# TEXTO FORNECIDO:

O resultado da aposta de Telê foi o bi-campeonato
na Taça Libertadores da América, em 1992 e 1993. Anos em que foi Bola de Prata
da Revista Placar. Mas Cafu não parou de correr e de aparecer em programas de
TV. Tanto correu que deu a volta no mundo, chegando ao Japão. Ganhou com o
Tricolor Paulista o Mundial Interclubes de 1993. Foi convocado para a Copa de 1994,
nos Estados Unidos, terra de Forrest. O Brasil não ganhava a competição desde
1970. Parecia que não ganharia de novo. Era uma seleção de cafus. Repleta de
jogadores comuns.
Mas ninguém contava com o aparecimento de um
gênio absoluto, Romário, que repetiu o feito de Garrincha de 1962 e ganhou uma
Copa, praticamente, sozinho. Cafu foi junto e de lambuja jogou os últimos
minutos da final, herdando a posição do veterano Jorginho. Por efeito inércia foi
titular na Copa de 1998, onde se destacou em uma Seleção que chegou à final
jogando mal. Dessa vez, os deuses do futebol dormiram e a Seleção Brasileira
perdeu para Zidane e seus amigos azuis.
Durante muitos anos, o esforçado lateral não
viu ninguém que pudesse ameaçar sua titularidade na Seleção Brasileira. Não que
Cafu fosse tão melhor assim. Simplesmente não havia outro sequer razoável. Mas
isso não era o bastante. Veio a copa de 2002, sua terceira seguida. Dias antes
da estréia, o então capitão Emerson fraturou o braço em um rachão. A braçadeira
caiu no colo logo de quem? Cafu já havia conseguido jogar uma copa como o
reserva que entrou na final. Uma como titular absoluto. E porque não também como
capitão? De que outra maneira o mundo conheceria o nome de sua amada esposa
Regina, ou de sua comunidade nos tempos de pobreza? Quem além de um legítimo
Forrest Gump tupiniquim conseguiria “contar histórias” pessoais durante o
sagrado ritual de levantar a Taça do Mundo? E quem mais subiria em um banco
para fazer isso?

# PEDIDO A:
Traduza para o inglês esta frase do texto sobre Cafu: “O Brasil não ganhava a competição desde 1970.”
# PEDIDO B:
Escreva a continuação do texto sobre a carreira de Cafu, começando logo após a última frase apresentada.
Os registros não têm relação com o texto.

# DADOS FORNECIDOS:
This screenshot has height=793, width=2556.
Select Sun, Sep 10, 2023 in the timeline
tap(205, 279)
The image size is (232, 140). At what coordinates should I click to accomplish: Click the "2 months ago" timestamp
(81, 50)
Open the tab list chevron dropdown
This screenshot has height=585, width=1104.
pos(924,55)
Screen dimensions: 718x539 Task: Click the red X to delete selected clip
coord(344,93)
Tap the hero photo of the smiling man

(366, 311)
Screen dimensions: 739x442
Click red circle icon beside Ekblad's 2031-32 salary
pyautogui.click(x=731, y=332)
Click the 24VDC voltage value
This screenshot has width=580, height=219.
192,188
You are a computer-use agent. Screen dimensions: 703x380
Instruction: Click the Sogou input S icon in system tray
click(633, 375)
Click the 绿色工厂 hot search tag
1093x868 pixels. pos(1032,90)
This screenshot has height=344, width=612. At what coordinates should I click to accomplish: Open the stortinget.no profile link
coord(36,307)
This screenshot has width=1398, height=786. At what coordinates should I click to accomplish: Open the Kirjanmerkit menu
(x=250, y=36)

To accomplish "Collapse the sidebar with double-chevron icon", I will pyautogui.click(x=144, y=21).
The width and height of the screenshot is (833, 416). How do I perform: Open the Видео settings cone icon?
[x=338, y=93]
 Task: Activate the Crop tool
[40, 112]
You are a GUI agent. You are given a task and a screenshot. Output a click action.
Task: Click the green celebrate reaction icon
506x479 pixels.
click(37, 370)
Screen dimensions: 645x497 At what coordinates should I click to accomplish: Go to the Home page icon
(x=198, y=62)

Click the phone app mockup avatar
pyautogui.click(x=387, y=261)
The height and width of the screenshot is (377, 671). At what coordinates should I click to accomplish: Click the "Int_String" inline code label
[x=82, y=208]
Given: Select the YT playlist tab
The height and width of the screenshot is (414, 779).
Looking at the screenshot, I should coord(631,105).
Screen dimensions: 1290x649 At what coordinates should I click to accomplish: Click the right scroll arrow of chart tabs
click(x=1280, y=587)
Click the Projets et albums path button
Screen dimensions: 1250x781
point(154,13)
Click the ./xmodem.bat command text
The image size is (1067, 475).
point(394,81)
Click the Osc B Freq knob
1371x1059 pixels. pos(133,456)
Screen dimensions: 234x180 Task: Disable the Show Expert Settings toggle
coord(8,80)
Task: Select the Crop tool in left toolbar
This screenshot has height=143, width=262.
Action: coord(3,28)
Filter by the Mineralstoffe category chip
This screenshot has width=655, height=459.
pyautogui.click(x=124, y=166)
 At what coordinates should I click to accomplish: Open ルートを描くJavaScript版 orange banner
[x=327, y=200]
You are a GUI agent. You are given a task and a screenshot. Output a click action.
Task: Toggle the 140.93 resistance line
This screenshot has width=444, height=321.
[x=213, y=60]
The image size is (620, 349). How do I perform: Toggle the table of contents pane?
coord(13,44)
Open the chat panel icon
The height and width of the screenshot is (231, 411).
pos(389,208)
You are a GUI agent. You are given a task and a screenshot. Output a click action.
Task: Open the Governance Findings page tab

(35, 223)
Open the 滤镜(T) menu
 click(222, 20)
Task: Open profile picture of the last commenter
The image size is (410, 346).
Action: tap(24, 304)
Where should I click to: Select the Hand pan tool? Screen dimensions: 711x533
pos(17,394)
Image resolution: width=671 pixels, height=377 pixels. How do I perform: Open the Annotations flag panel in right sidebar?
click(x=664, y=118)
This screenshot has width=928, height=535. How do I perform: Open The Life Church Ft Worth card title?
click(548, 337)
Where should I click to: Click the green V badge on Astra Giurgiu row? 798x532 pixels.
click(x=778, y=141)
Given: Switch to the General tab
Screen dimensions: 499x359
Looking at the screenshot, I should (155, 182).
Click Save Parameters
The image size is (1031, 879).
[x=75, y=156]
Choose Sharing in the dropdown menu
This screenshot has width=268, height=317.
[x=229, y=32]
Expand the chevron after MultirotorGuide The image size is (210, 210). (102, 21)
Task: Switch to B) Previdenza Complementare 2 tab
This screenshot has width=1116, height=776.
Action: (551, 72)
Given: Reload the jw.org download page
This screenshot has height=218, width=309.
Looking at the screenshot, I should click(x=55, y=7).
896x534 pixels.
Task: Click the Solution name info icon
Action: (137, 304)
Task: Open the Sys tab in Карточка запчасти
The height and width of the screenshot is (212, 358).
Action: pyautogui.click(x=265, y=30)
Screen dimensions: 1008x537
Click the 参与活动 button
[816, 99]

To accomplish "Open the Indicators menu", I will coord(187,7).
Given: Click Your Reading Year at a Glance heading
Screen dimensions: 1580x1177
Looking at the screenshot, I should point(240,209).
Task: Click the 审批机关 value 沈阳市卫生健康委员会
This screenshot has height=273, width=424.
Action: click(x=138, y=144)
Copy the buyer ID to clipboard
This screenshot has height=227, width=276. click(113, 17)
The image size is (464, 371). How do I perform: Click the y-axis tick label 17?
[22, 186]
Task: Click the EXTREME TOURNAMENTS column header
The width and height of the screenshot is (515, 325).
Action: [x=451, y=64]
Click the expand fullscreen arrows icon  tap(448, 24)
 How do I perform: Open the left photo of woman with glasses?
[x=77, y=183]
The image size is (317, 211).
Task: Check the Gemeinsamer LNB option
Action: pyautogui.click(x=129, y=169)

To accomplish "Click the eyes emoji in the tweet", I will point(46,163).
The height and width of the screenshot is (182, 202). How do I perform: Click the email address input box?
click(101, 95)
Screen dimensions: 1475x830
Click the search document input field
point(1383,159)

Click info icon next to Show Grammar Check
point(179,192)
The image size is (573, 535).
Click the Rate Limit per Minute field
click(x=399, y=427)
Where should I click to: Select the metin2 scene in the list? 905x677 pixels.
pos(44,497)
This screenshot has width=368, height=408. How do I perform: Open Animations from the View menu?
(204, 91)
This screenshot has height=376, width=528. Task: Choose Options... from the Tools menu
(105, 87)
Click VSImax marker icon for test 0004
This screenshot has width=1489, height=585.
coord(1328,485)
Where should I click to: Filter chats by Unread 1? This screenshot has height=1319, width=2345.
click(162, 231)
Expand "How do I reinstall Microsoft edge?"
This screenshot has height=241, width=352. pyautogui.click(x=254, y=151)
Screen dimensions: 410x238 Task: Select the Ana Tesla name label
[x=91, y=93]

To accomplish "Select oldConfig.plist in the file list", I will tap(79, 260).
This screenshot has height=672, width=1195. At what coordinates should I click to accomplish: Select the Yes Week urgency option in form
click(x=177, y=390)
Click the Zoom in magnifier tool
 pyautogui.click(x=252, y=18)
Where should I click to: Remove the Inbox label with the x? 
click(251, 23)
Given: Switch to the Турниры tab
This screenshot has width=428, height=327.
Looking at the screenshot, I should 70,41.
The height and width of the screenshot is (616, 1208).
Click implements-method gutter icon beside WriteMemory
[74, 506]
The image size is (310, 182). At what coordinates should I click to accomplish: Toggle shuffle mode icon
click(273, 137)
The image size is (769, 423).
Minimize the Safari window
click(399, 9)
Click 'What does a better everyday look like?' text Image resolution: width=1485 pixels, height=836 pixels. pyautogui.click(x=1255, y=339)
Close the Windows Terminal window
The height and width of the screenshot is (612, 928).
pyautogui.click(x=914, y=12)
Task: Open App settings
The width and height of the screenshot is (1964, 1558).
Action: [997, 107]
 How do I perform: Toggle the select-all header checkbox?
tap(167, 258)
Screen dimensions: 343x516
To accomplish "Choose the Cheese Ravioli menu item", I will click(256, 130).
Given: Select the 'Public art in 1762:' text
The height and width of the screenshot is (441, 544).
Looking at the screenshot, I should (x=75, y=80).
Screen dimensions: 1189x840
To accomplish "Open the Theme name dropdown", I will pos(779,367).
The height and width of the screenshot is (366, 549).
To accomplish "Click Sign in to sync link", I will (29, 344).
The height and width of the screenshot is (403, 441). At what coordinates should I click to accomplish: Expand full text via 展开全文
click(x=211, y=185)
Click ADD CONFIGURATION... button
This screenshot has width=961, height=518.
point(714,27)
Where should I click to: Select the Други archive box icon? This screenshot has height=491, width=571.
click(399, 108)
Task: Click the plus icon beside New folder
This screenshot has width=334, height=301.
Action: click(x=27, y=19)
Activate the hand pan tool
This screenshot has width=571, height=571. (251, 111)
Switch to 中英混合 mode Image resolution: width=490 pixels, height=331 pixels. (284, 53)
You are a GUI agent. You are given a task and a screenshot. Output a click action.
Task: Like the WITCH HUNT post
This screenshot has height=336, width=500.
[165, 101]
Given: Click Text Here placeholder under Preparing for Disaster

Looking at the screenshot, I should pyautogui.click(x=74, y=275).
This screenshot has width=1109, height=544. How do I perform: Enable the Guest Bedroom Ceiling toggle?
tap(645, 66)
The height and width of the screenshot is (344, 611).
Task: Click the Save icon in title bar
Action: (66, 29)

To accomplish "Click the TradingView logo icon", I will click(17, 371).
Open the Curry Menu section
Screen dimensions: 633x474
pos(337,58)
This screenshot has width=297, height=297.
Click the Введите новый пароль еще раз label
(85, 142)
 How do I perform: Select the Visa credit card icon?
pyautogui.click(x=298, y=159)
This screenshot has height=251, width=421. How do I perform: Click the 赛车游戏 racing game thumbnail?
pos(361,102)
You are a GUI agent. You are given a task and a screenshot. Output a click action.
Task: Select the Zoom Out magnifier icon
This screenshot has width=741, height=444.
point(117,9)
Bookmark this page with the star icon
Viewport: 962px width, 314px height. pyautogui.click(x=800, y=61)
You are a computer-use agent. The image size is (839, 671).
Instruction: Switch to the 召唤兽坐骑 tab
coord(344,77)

# RESPOSTA A:
Brazil had not won the competition since 1970.

# RESPOSTA B:
Cafu ganhou um interessante apelido devido ao
seu invejável condicionamento físico: “o trem expresso”. Jogou em grandes
clubes da Europa e do Brasil. Coleciona recordes invejáveis: maior número de
jogos pela seleção brasileira, único atleta presente em três finais de Copa
seguidas, campeão italiano, brasileiro, da Liga dos Campeões, duas
Libertadores, duas copas do mundo etc, etc, etc. O resto é história... a Copa
de 2006, por exemplo!
Sempre acompanhado por anjos da guarda, um
olheiro distraído, mestre Telê, o azarado Emerson e outros que fazem parte da incrível
história de nosso macunaímico herói, Cafu tornou-se uma lenda. Aplausos!
Méritos dele. Mesmo? Os deuses do futebol são manhosos. Escolhem seus
preferidos. Afinal, Cruyff, Puskas e Zico não foram Campeões Mundiais; Paulo
Sérgio, Dadá Maravilha e Dunga foram.
Não que Cafu seja ruim, longe disso, ele
apenas chegou um “pouquinho” longe demais considerando pragmaticamente sua
perícia futebolística.
Afinal, futebol não é atletismo. Assim como Forrest Gump,
nem em seus sonhos mais delirantes Cafu imaginaria ir tão longe. Para ficar
igual, só faltaria sua amada entoar gritos de incentivo na beira do campo: “Corra,
Cafu, corra”!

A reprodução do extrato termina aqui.